Figure 2. Transtheoretical model stages of change Prescriber:

‘You see taking the medication is important but something is making you not keen on taking it, what is that?’ Pause and give the patient time to think and respond.

Box 1.Top tips

  • Resist the temptation to adopt the fixer role within prescribing consultations
  • Use open ended questions and pauses when listening to the patient's understanding, ideas, beliefs, hopes and concerns
  • Acknowledge you have heard what has been said before rushing to provide solutions
  • Look out for and acknowledge any cues regarding patients struggle with their current situation
  • Empathise - this can literally change brain chemistry and promotes adaptation
  • Reflect and affirm the patients desire to change
  • Aligned your prescribing approach with the patient's ability and readiness to consider management options
  • End the session by summarising what the patient's priorities are and how the action plan aims to meet them
  • Acknowledge at the end of the session that it would be normal for additional concerns to arise and that these can be talked about.

Therefore, it is important not to jump ahead of the patient's stage of change. If a patient responds with a pre-contemplative statement and the prescriber responds as if they are in preparation or action stage by giving advice, the patient is likely to disengage. This is because the prescriber has jumped ahead of the patient's stage of change, created a situation where the patient is likely to feel anxiety and increased the likelihood that resistance will then follow. The case scenario below describes the detrimental impact of this.
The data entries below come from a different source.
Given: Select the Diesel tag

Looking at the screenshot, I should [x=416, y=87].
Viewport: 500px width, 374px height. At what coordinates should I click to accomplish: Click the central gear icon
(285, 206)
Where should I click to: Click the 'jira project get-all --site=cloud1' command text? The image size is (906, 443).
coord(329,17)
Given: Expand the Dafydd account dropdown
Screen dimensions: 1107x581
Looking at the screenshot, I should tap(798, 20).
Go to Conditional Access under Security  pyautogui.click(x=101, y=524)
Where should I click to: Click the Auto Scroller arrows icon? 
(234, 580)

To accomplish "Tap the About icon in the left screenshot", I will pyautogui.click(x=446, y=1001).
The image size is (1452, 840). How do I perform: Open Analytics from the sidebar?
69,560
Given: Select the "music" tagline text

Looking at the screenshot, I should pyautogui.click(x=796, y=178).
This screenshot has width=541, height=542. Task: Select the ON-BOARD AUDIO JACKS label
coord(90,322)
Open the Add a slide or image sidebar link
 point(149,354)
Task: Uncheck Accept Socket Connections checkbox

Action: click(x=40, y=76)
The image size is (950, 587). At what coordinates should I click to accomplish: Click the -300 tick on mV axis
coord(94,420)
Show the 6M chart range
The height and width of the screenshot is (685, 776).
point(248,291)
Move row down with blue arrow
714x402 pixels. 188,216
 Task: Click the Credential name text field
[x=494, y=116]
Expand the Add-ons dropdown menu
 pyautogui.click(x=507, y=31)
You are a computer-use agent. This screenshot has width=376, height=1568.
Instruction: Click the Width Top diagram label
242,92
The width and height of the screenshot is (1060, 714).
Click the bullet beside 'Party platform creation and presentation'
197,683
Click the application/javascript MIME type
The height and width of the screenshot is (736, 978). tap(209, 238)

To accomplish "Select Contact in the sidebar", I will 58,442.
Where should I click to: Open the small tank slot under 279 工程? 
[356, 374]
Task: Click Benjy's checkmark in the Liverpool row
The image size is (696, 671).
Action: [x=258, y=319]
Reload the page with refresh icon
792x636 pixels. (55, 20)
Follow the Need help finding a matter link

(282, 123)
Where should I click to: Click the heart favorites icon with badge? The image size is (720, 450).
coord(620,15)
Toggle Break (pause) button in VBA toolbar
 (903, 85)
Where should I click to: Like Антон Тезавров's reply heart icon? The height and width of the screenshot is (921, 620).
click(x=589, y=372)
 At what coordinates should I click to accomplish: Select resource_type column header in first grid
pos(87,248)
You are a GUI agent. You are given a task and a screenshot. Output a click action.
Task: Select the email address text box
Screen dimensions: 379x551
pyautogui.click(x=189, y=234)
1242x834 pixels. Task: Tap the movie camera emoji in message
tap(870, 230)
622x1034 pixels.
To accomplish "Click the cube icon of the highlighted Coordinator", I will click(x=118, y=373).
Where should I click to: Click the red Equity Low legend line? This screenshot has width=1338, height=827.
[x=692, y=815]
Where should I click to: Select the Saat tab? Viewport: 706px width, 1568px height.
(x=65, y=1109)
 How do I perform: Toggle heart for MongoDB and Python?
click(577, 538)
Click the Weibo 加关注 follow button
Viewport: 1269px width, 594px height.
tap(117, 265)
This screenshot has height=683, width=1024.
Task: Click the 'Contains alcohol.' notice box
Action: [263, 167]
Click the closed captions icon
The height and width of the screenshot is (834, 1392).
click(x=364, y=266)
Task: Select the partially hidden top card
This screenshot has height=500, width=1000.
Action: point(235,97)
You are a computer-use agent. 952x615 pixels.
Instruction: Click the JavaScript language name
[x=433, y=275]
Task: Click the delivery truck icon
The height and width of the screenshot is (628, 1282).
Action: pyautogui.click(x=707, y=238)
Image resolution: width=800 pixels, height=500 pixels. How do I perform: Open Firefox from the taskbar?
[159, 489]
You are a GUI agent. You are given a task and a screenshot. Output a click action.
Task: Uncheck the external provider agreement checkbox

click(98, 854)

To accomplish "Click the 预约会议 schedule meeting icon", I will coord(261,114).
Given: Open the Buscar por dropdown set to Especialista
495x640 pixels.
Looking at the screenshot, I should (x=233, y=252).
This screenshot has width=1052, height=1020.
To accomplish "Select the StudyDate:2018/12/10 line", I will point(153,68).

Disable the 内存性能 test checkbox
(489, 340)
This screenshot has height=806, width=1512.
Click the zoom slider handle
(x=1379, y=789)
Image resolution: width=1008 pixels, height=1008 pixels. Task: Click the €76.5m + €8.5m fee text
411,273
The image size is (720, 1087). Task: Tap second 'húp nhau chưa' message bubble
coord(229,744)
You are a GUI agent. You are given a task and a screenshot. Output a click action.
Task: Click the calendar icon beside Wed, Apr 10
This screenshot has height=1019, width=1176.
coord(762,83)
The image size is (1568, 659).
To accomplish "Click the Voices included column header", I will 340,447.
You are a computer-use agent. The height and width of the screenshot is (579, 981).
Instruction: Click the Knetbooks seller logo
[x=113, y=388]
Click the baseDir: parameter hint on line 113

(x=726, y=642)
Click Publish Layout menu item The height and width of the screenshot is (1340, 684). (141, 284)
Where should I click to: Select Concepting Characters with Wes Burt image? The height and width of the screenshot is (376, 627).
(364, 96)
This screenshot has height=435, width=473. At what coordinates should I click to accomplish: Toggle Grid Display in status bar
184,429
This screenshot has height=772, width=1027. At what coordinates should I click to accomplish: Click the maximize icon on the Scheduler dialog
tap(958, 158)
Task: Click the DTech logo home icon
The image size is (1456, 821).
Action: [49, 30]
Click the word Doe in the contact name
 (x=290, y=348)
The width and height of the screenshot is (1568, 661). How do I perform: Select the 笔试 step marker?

A nurse prescriber working in the community was very eager that the patient begin to self-administer their post-operation anticoagulant medication. In their eagerness, the nurse jumped ahead of the patient's stage of change, by not exploring the patient's reluctance to self-administer their medication. The patient's fear and anxiety was not considered, and the patient refused to self-administer. On reflection, the prescriber felt if time had been spent exploring the patient's issues, it was likely that the patient would have accepted the support they needed to self-administer and this would have ensured the district nurse's time was used more effectively (Hart et al, 2016).

Reflect or affirm the patient's desire to change

The rule is not to miss an opportunity to reflect back or affirm the patient's desire, ability, reason, need or commitment to change. This allows reflection of the patient's positive values, behaviours and attitudes and can promote confidence and self-efficacy (Miller and Rollnick, 2012; Van Camp et al, 2013).

Patient:

‘I will try and self-administer the blood thinning medication. I want to get well as soon as I can.’

Prescriber (affirming and reflecting back the desire and need to change):

‘That's really good that you want to take more control of your health and in doing so, you will have better control of your blood levels.’

Conclusion

This paper has considered what the evidence tells prescribers about concordance and non-compliance in prescribing. A high a proportion of prescribed medication is either not taken or discontinued by patients. Patient-centered approaches within prescribing can significantly improve this situation by addressing some of obstacles that exist for prescribers and patients when it comes to adjusting to changes in people's lives.